I have to tell you something important about security headers, recommended by all security experts as a protection against cross site scripting, requesting, etc. What security experts often forget to mention is this simple fact: all headers are instructions, sent from the web server to your browser. The browser should respect them. What happens if it does not?
Do you trust your browser? Obviously you do, why not. Firefox or Chrome, Edge or Safari, these cool products have been developed by serious organizations, they have the best ever dev teams and proper QA process, all is good. Wait a sec, are you absolutely sure you are browsing in the safe haven of one of them? Or perhaps you clicked a link in a mobile app and you are still in the “sandbox” browser of this app? It happens when you click a link in Lin or Twitter or Facebook app. Of course, their inner browsers are built according to the best standards and practices. Or not? What about inner browsers of other mobile apps? Do you trust them? How do you know they respect security headers of your web server? Even if they do, they have access to the htmls and java scripts of your website and can modify them after they are loaded from your website and before they are executed in the browser.

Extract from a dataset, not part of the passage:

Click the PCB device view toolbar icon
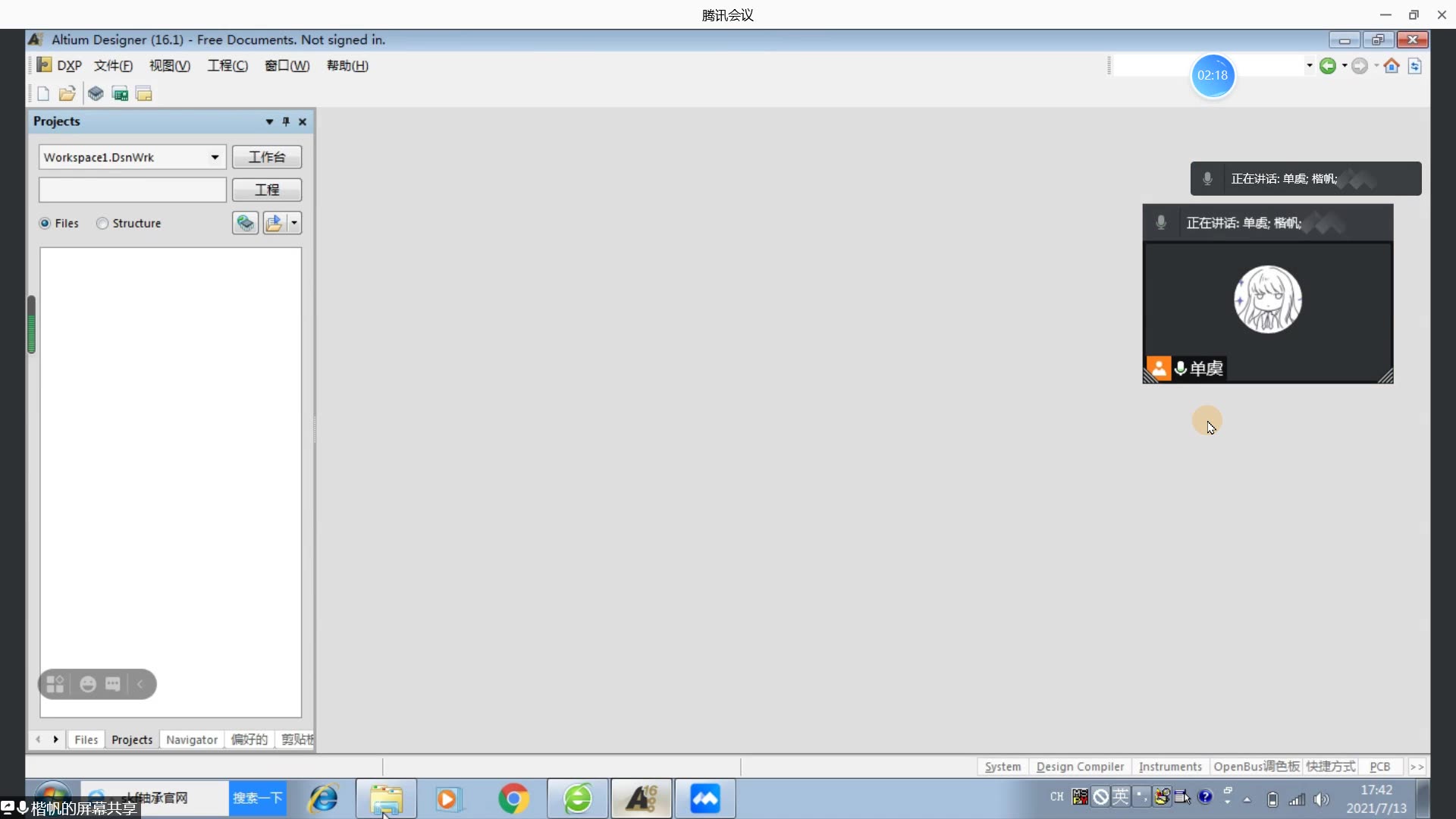This screenshot has width=1456, height=819. pyautogui.click(x=120, y=94)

Let’s go further, your website has all the security headers and even a two-step authentication, users access it through the most updated version of Chrome, your product passed penetration tests from a well-known security agency, all their recommendations are implemented. What can go wrong now?
I do believe in vaccination, I vaccinate my children. I treat security headers as a vaccine. Have them. Though remember, no vaccine protects you from guns or knives of bad guys who really want your wallet.